- ASSIGNMENT
Pictures in the listing should not be copied. Reproduce, word for word, each line from the one holding "Click the New button" through the final line.

- INFORMATION PROVIDED
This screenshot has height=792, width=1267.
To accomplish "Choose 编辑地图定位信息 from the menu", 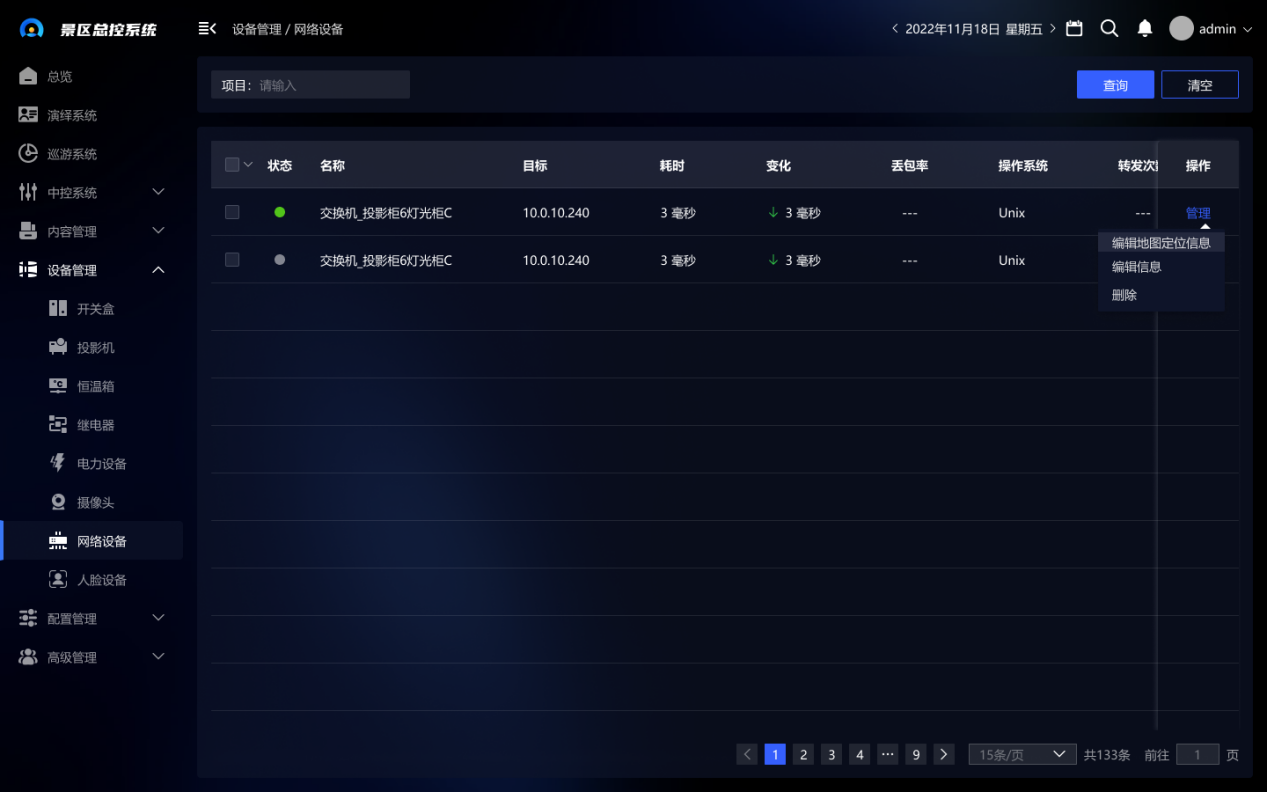I will point(1160,243).
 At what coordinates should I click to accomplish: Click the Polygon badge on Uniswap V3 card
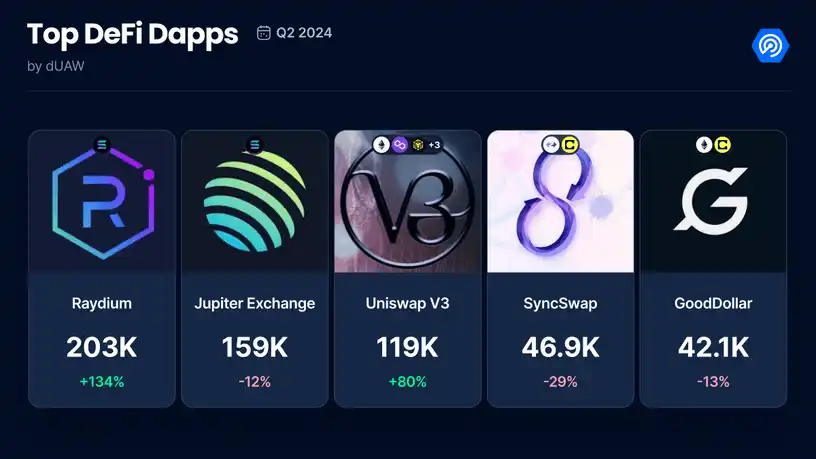tap(400, 145)
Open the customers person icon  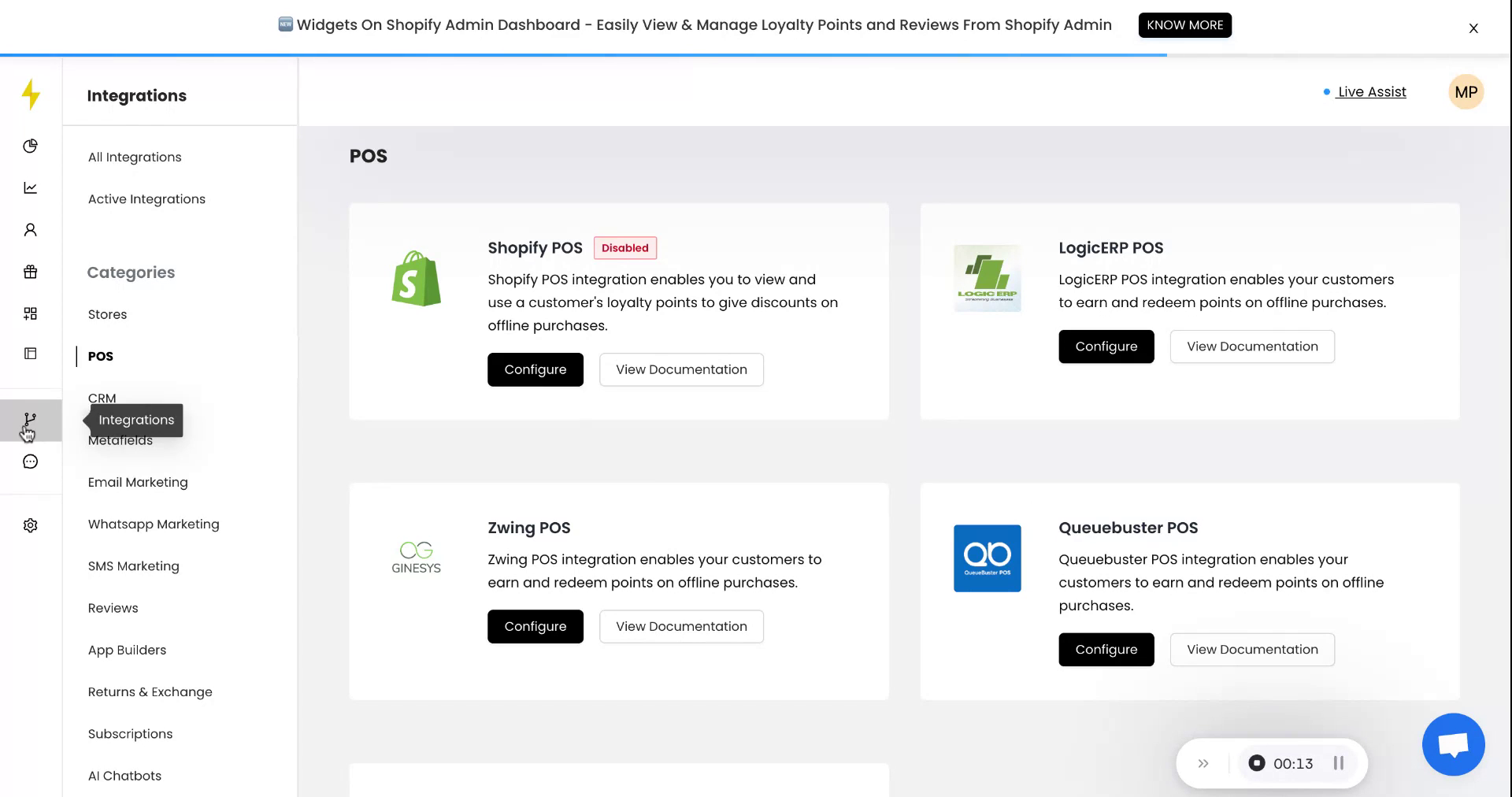(31, 230)
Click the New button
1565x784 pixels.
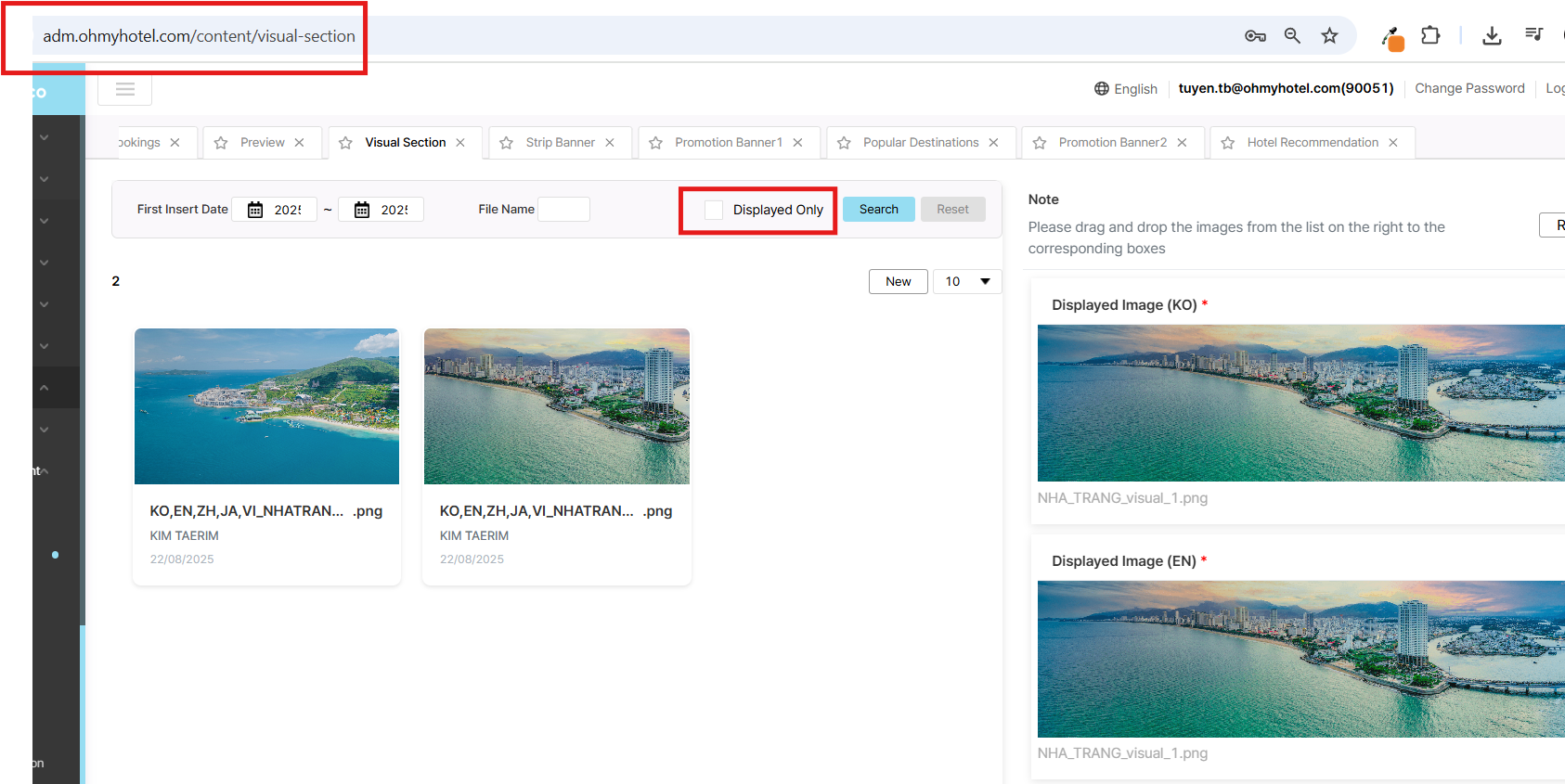pos(898,282)
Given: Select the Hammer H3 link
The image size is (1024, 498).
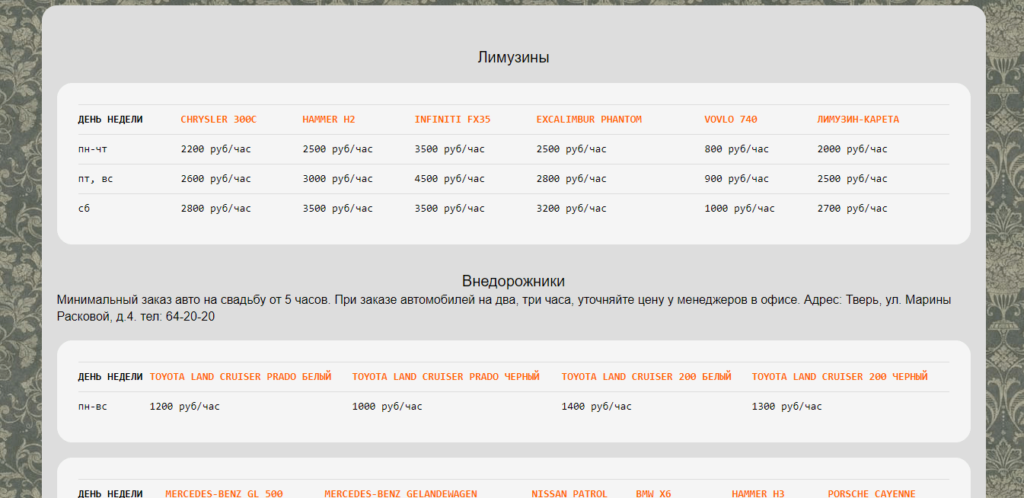Looking at the screenshot, I should pyautogui.click(x=759, y=493).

- YOUR SOLUTION
Click the New button
1565x784 pixels.
pos(898,282)
Given: Select the Hammer H3 link
The image size is (1024, 498).
Looking at the screenshot, I should pyautogui.click(x=759, y=493).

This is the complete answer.